START Records to use
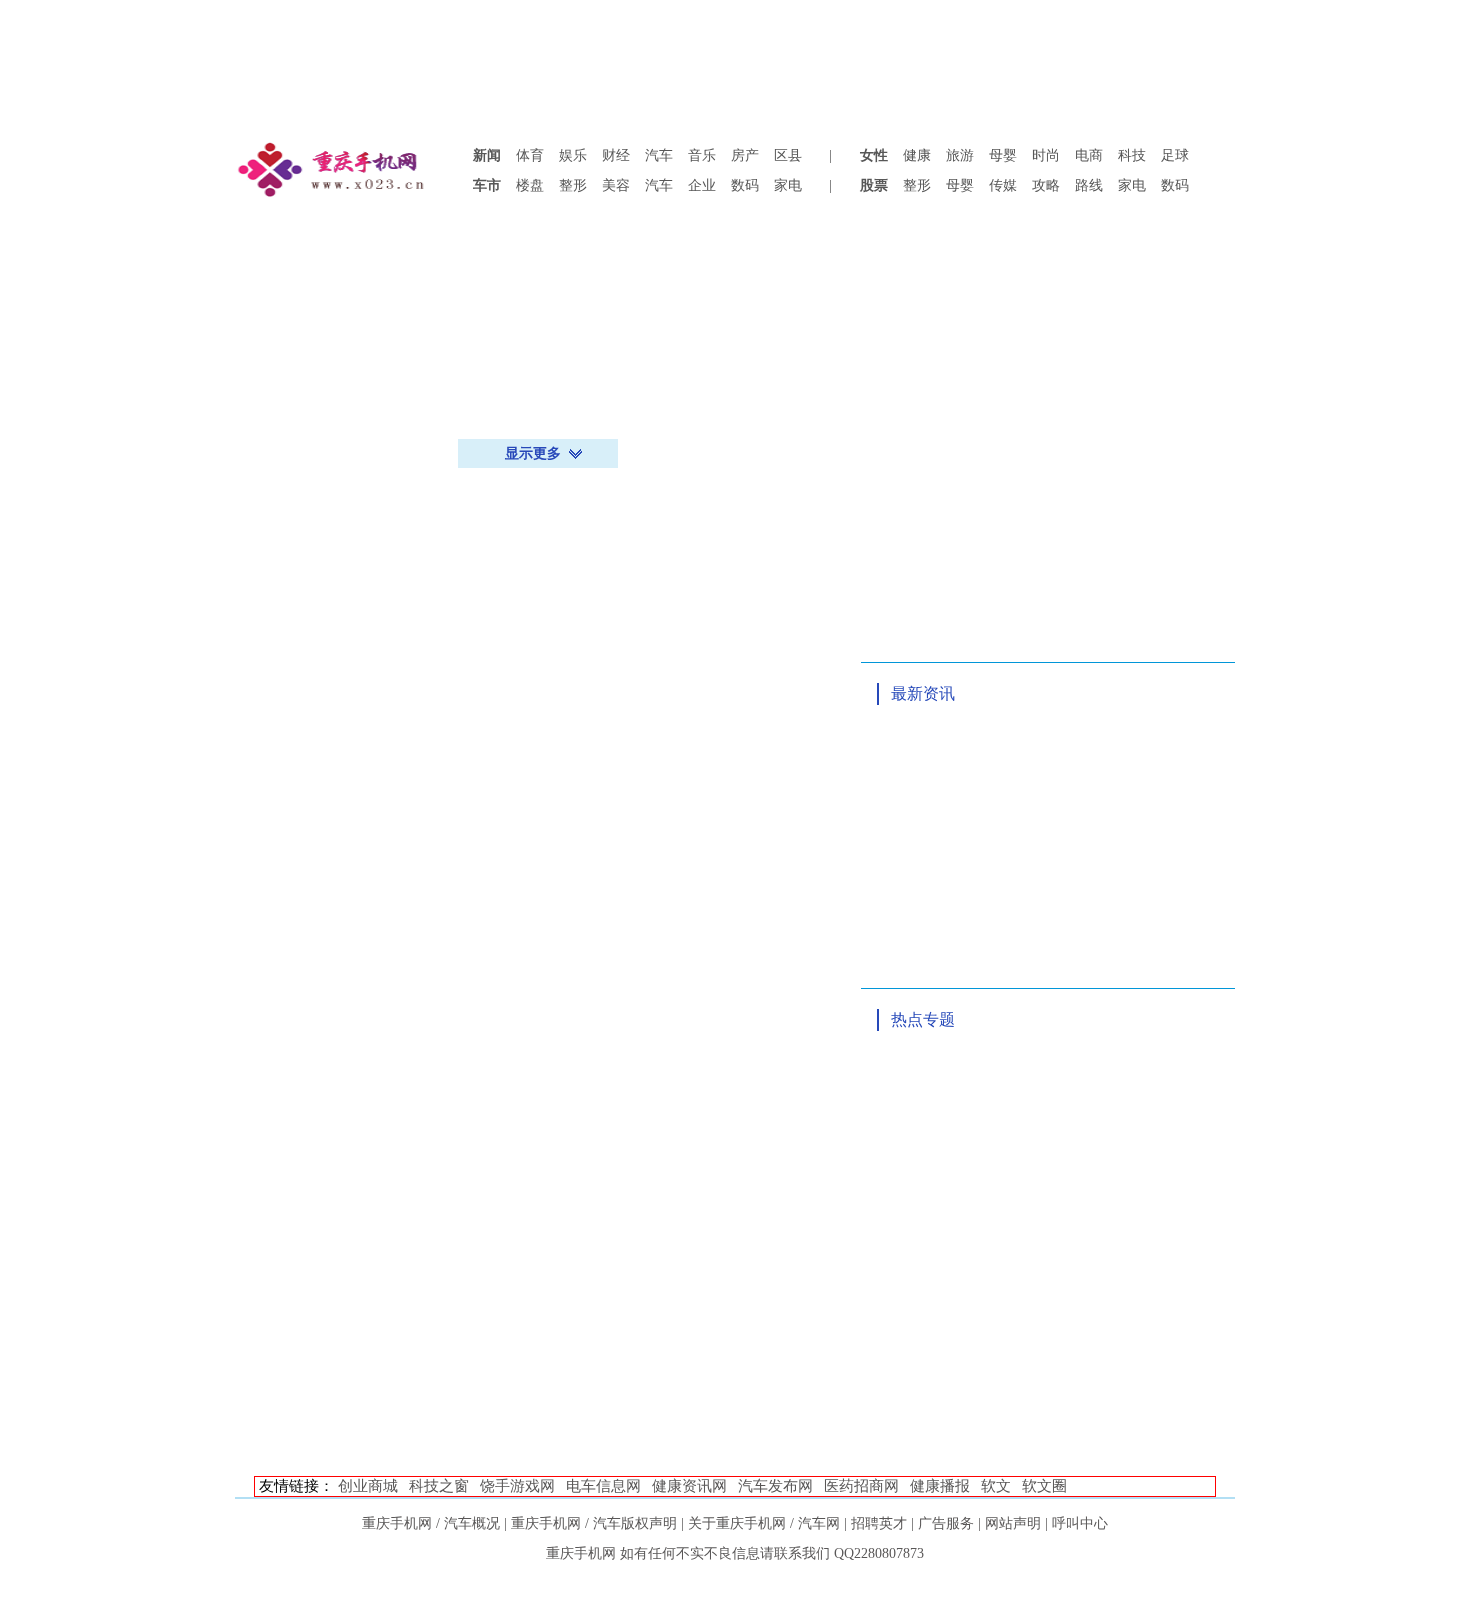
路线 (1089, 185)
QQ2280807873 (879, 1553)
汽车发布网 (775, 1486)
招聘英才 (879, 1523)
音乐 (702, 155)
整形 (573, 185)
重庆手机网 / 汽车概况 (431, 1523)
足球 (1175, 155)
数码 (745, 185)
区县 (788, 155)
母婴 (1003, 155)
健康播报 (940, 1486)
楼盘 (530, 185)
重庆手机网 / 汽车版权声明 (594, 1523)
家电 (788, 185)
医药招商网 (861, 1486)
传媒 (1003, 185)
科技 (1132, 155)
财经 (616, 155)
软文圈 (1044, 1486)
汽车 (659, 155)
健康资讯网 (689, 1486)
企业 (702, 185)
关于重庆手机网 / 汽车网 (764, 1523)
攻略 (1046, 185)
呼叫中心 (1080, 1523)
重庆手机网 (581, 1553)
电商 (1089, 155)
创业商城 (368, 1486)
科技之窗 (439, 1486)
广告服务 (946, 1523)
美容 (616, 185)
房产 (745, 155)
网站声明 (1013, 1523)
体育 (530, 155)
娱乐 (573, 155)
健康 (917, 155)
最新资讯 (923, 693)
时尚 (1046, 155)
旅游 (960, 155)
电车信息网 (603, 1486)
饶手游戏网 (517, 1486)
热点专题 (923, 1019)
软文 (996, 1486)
END Records to use
* _Aim of the task_
Reproduce the lines above letter for letter. The pictures stay behind.

* _Task solution_
路线 (1089, 185)
QQ2280807873 (879, 1553)
汽车发布网 (775, 1486)
招聘英才 (879, 1523)
音乐 (702, 155)
整形 (573, 185)
重庆手机网 / 汽车概况 (431, 1523)
足球 (1175, 155)
数码 (745, 185)
区县 (788, 155)
母婴 (1003, 155)
健康播报 (940, 1486)
楼盘 (530, 185)
重庆手机网 / 汽车版权声明 (594, 1523)
家电 (788, 185)
医药招商网 (861, 1486)
传媒 (1003, 185)
科技 (1132, 155)
财经 (616, 155)
软文圈 (1044, 1486)
汽车 (659, 155)
健康资讯网 (689, 1486)
企业 (702, 185)
关于重庆手机网 / 汽车网 (764, 1523)
攻略 (1046, 185)
呼叫中心 (1080, 1523)
重庆手机网 (581, 1553)
电商 (1089, 155)
创业商城 (368, 1486)
科技之窗 (439, 1486)
广告服务 (946, 1523)
美容 (616, 185)
房产 (745, 155)
网站声明 (1013, 1523)
体育 (530, 155)
娱乐 (573, 155)
健康 (917, 155)
最新资讯 (923, 693)
时尚 (1046, 155)
旅游 (960, 155)
电车信息网 (603, 1486)
饶手游戏网 (517, 1486)
热点专题 (923, 1019)
软文 (996, 1486)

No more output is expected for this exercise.